Siempre he pensado que la Monarquía constitucional es un fraude. Pero no porque considere que España necesita una república. Lo que los españoles demandan es un emperador. Claro que a los ciudadanos de este país les gusta evocar su herencia nacional, pero no me consta que a día de hoy ninguno de los mythos sobre los que se cimenta nuestra nación tenga reminiscencias democráticas.

Estos cuarenta años de democracia liberal no han conseguido que los españoles identifiquen al Estado como un ente autónomo del gobernante, cuya autoridad reside en unas instituciones independientes y neutrales del poder político. Éste era el legado que perseguía transmitir la transición, pero que no parece haber arraigado más allá de en una o dos generaciones.

Bastó resembrar el cainismo mediante la aprobación de una ley de memoria histórica hace poco más de diez años para que un amplio espectro de la sociedad reniegue del ‘régimen del 78’ y clame por el retorno de un príncipe. Un gobernante mesiánico al que concederle honores de divinidad. Y es que la historia de España evidencia que sus ciudadanos siempre han demandado de un dios, sagrado o pagano, que los vigile bien.
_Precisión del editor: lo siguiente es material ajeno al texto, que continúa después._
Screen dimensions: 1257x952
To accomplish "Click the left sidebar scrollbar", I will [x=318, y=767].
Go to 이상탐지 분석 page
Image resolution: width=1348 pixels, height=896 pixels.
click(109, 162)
Y no hay motivo para no creer que ése no sea yo.

Adularme a mí será sinónimo de progreso y conferirá a mis seguidores la condición de demócratas, situando a mis críticos en la posición de enemigos

Pero no he de precipitarme. Ante todo, han de creer que no se trata de un culto a Mi Persona, sino a la democracia, a la que solo yo represento. Adularme a mí será sinónimo de progreso y conferirá a mis seguidores la condición de demócratas, situando a mis críticos en la posición de enemigos. Quienes aboguen por mi poder omnímodo han de estar convencidos de su legitimación y supremacía moral y, a su vez, tener la certeza de que, llegado el momento, serán debidamente recompensados. Mi triunfo arribará cuando las instituciones acaben transformadas en altares alzados en mi honor, desde las que mis adoradores prediquen sobre mí.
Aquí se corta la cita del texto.